Maybe now it will help, after they’ve rested with the blanket
around them both.  When the little one sleeps she will pray again,
but this time for all of them, for all mothers everywhere in the world
who are trying to find a way for their children to be free
from violence and slavery.  Yes, all mothers and children everywhere,
but especially these others who have come so far, suffered so much,
wanted so long to be safe, waiting together in this ola de frío 
to move on to warmth, tomorrow or the next day.

And maybe she will pray
to some other saint, another,
not just to San Antonio.

                                                                       
                                                                                                                     [written Dec. 13, 2016 after Dec. 6, 2016,
                                                                                                                       Interfaith Welcoming Coalition effort at
                                                                                                                       Mennonite Church of San Antonio] 

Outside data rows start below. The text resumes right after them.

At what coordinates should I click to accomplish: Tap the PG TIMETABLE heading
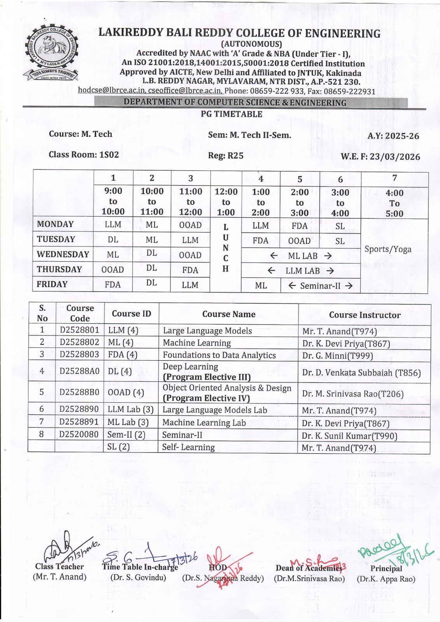click(231, 114)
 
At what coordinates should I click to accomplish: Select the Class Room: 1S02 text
click(84, 155)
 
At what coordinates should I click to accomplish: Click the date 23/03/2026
click(395, 157)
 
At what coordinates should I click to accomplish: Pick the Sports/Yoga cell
click(388, 249)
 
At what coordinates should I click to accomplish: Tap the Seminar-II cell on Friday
click(320, 286)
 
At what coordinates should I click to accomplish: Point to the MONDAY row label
click(55, 224)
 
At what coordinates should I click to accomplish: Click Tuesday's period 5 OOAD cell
click(299, 241)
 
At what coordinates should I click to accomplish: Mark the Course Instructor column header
click(365, 315)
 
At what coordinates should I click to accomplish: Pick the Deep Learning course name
click(191, 367)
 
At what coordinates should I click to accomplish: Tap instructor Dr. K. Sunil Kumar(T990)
click(349, 436)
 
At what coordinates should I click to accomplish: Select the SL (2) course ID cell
click(119, 447)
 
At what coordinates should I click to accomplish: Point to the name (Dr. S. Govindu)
click(138, 578)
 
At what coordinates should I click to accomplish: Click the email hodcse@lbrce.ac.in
click(112, 91)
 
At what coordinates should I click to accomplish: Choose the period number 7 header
click(394, 178)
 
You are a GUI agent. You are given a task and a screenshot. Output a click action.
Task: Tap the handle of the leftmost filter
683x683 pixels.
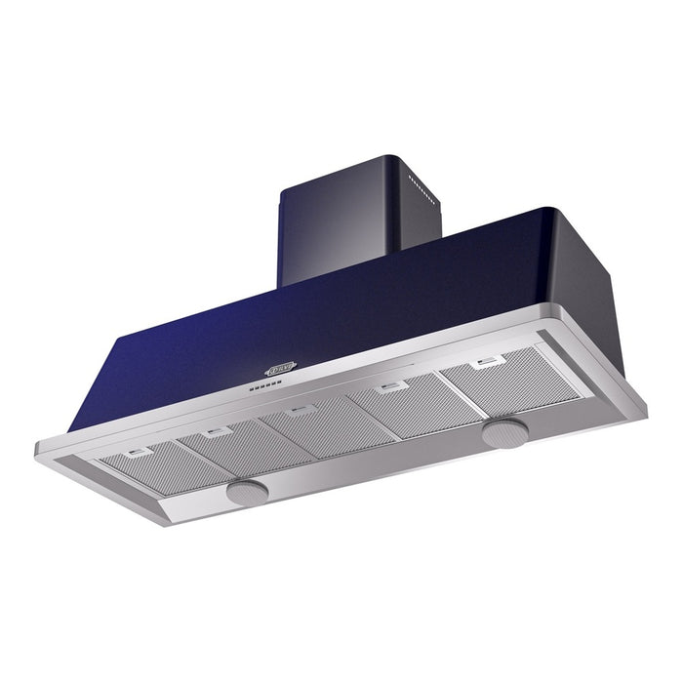pyautogui.click(x=140, y=452)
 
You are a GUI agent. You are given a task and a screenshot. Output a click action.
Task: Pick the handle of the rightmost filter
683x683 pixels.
pyautogui.click(x=485, y=364)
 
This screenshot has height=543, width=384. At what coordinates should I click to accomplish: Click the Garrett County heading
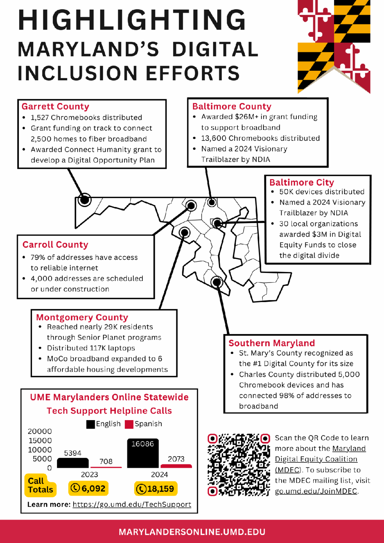(x=55, y=107)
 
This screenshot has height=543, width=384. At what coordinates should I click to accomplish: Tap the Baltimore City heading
(x=301, y=182)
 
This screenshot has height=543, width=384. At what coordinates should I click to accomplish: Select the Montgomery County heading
(x=82, y=317)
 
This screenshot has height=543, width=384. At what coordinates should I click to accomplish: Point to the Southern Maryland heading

 *******************************************************************************




Heard Billy Collins read three poems last night on the Lake Woebegone radio hour.  Did anyone else hear him?  The selections seemed quite inappropriate to the season, but I'm sure most people feel differently.  (I like our poems better than his, even if we did come together because of Poetry 180.)


So how about some more Christmas/holiday poems, folks?  If you send them to me at sylviamanning@yahoo.com, I'll post them here on the blog for you. 

And just in case nobody's told you yet:  Merry Christmas!